In the present work, new indole derivatives, i.e., 5-[N,N-di alkyl amino alkoxy] azaindole 2,3- di-one derivatives, are synthesized and characterized. These compounds were subjected to acute toxicity and then screened for antiepileptic activity on maximal electroshock seizure (MES) model in albino Wistar rats. In that study 5-[2-dimethyl amino ethoxy] Azaindole-3-hydrazone,2-one and 5-[2- dimethyl amino ethoxy] Azaindole 2-one,3-thiothiosemicarbazone(IIIa) showed good antiepileptic activity and less neurotoxicity compared to phenytoin. The purpose of the present study is to investigate the effect of 5-[2-dimethyl amino ethoxy] Indole 2,3- di one and 5-[2-dimethyl amino ethoxy] Azaindole 2-one,3-thiosemicarbazone(IIIa) derivatives on biogenic amines concentrations in rat brain after induction of seizures by MES method. The aim of study was relationship between seizure activities and altered the monoamines such as Noradrenaline (NA), Dopamine (DA), Serotonin (5-HT) in forebrain of rats in MES seizure models.

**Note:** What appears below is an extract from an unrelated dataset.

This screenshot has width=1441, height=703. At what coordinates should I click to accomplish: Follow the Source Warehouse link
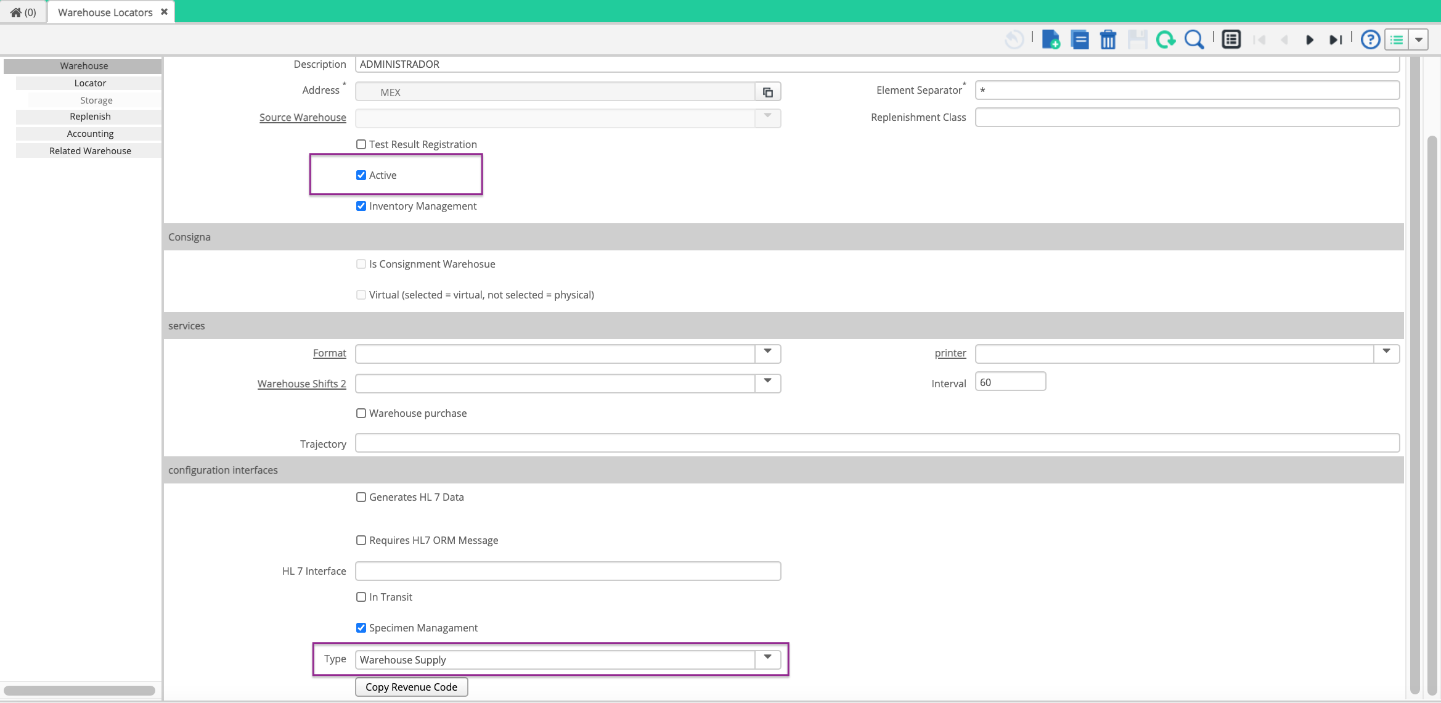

In MES model, study of 5-[2-dimethyl amino ethoxy] Azaindole 3-hydrazone,2-one(Va) and 5-[2-dimethyl amino ethoxy]Azaindole 2-one,3-thiosemicarbazone(IIIa) (100 mg/kg) showed significant restoration of the decreased levels of brain monoamines such as noradrenaline, dopamine, and 5-hydroxytryptamine. Thus, this study suggests that 5-[2-Dimethyl amino ethoxy] Azaindole 3-hydrazone,2-one (V) and 5-[2-dimethyl amino ethoxy] Azaindole 2-one,3-thiosemicarbazone (IIIa) increased the monoamines on rat brain, which may decrease the susceptibility to MES-induced seizure in rats.